Un peu plus d’un siècle après sa mort, le Pape Eugène III fit ins­truire le pro­cès de cano­ni­sa­tion et pro­cla­ma, le 12 mars 1146, la sain­te­té du sou­ve­rain. Au milieu de la nef cen­trale de la cathé­drale de Bamberg se dresse encore le monu­ment éle­vé à la mémoire de l’empereur Henri et de l’impératrice sainte Cunégonde. Ce tom­beau, dépla­cé en 1658, fut réta­bli en son lieu pri­mi­tif en 1833. Des deux époux il ne conserve plus aujourd’hui qu’un peu de pous­sière. Ce qui reste de leurs osse­ments à Bamberg, prin­ci­pa­le­ment le crâne et le fémur de saint Henri, le crâne de sainte Cunégonde, est gar­dé dans le tré­sor de la cathé­drale, avec dif­fé­rents objets leur ayant appar­te­nu. Le tom­beau porte cette ins­crip­tion : « Aux saints Henri et Cunégonde, asso­ciés dans une impé­riale et vir­gi­nale union, fon­da­teurs, défen­seurs, patrons de cette église. »

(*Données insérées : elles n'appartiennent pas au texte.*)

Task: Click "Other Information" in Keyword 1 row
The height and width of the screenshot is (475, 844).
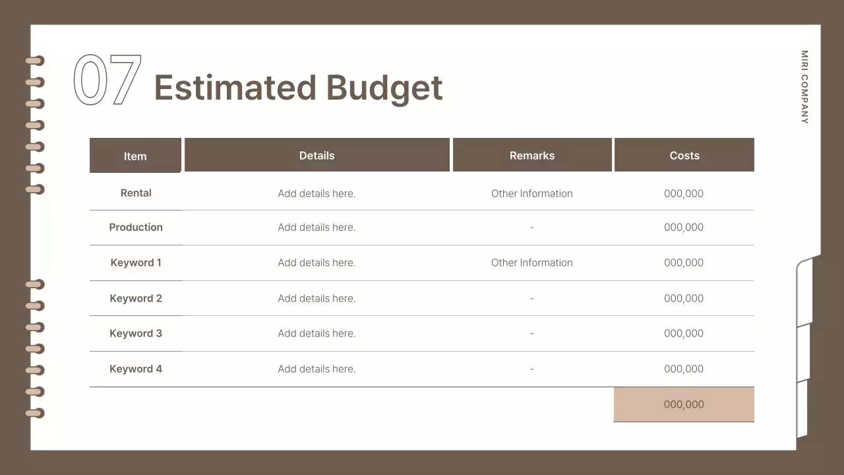Action: (531, 263)
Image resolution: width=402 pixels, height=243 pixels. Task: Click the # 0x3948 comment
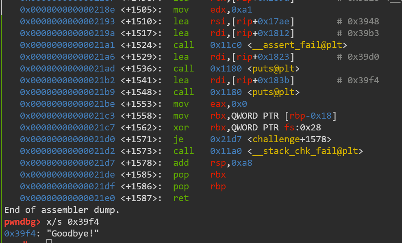[x=358, y=21]
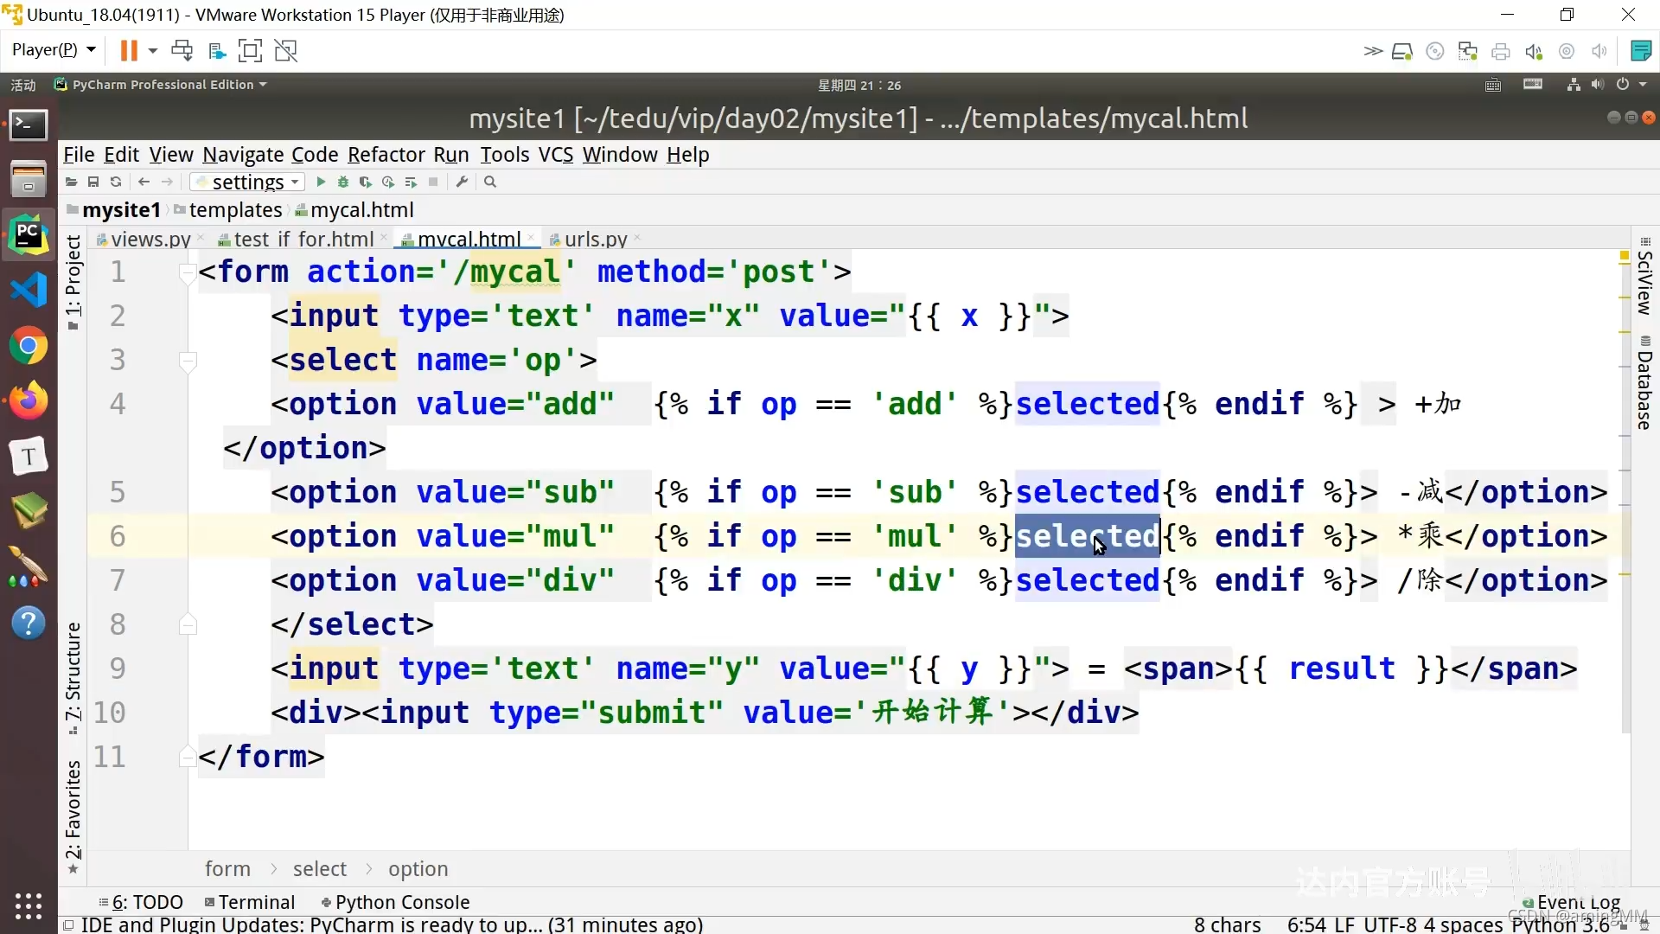
Task: Click the templates breadcrumb in the navigation bar
Action: (235, 210)
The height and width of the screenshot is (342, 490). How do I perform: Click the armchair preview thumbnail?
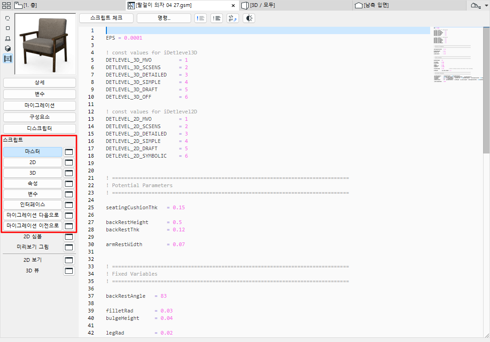(45, 43)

Le Pape Pie XI, le 4 décembre 1923, a ampli­fié le culte de saint Henri en éle­vant sa fête au rite double pour toute l’Allemagne.

H. L.

Sources consul­tées. — Abbé Henri Lesêtre, Saint Henri (Collection Les Saints). — Abbé Fernand Mourret, Histoire géné­rale de l’Eglise, t. IV, La Chrétienté. — (V. S. B. P., n° 85.)